◆ TASK TO CARRY OUT ◆
Please copy out every line of the listing below in which the word "using" appears.

◆ DATA EXTRACT ◆

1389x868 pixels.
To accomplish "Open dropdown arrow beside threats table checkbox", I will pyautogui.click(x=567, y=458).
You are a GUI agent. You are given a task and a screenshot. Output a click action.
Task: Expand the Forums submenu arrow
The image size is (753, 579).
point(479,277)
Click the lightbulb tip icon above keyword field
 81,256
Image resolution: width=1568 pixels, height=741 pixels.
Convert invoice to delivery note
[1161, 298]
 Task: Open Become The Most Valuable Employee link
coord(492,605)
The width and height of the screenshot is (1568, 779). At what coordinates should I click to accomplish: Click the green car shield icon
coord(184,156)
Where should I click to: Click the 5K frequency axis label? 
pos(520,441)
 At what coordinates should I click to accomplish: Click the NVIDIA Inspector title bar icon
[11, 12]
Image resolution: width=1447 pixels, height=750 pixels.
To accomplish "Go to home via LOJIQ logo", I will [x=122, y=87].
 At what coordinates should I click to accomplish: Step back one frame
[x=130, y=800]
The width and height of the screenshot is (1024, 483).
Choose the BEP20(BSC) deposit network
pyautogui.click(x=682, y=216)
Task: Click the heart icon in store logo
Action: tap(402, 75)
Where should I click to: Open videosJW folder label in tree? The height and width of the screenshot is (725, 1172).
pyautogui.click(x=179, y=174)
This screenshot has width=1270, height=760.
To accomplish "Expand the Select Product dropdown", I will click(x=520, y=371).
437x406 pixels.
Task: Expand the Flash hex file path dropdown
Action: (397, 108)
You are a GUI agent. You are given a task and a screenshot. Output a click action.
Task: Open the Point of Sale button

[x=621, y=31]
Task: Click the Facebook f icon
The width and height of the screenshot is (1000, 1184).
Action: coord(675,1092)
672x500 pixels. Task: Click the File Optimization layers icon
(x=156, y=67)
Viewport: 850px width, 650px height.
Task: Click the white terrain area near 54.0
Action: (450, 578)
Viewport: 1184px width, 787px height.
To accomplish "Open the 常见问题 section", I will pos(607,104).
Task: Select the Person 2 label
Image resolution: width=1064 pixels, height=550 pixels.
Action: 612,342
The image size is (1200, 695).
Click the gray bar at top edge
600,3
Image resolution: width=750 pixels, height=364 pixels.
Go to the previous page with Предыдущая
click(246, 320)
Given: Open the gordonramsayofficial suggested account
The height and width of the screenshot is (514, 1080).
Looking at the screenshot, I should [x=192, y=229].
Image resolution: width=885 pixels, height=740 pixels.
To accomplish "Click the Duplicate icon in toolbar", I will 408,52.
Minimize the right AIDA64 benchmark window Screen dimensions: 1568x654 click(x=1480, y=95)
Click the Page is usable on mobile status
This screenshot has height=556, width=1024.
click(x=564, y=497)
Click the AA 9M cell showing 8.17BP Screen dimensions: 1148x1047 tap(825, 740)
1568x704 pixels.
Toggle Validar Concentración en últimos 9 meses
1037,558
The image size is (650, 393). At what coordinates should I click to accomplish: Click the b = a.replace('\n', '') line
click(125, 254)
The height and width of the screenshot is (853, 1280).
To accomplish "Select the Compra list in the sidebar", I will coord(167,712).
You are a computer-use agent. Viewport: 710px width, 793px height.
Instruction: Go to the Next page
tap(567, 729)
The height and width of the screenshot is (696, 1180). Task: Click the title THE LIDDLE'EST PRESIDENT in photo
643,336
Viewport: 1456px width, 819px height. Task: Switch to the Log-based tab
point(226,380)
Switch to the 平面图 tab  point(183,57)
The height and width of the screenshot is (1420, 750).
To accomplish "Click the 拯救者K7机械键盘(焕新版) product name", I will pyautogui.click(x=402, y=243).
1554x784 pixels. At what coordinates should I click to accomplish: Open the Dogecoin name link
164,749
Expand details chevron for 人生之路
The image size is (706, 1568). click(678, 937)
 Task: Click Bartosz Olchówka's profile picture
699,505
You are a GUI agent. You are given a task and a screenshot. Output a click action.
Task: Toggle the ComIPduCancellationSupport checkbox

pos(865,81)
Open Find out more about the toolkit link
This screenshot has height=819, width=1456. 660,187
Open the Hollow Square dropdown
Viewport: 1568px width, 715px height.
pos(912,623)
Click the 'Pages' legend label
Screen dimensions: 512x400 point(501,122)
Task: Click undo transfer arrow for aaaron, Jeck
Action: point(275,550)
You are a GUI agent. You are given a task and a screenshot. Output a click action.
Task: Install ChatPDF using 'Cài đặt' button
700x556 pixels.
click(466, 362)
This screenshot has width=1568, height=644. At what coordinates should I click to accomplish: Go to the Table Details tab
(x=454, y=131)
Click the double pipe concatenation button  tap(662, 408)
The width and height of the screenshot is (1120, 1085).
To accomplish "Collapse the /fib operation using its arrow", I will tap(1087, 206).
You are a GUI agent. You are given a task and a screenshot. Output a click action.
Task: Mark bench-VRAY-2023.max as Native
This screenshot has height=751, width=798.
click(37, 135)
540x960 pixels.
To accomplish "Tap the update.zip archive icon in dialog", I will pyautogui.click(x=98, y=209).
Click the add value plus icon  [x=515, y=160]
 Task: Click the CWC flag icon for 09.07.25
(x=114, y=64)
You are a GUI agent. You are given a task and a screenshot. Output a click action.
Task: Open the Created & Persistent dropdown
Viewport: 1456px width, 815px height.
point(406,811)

◆ SOLUTION FOR THIS EXERCISE ◆
Task: Install ChatPDF using 'Cài đặt' button
To accomplish "Collapse the /fib operation using its arrow", I will tap(1087, 206).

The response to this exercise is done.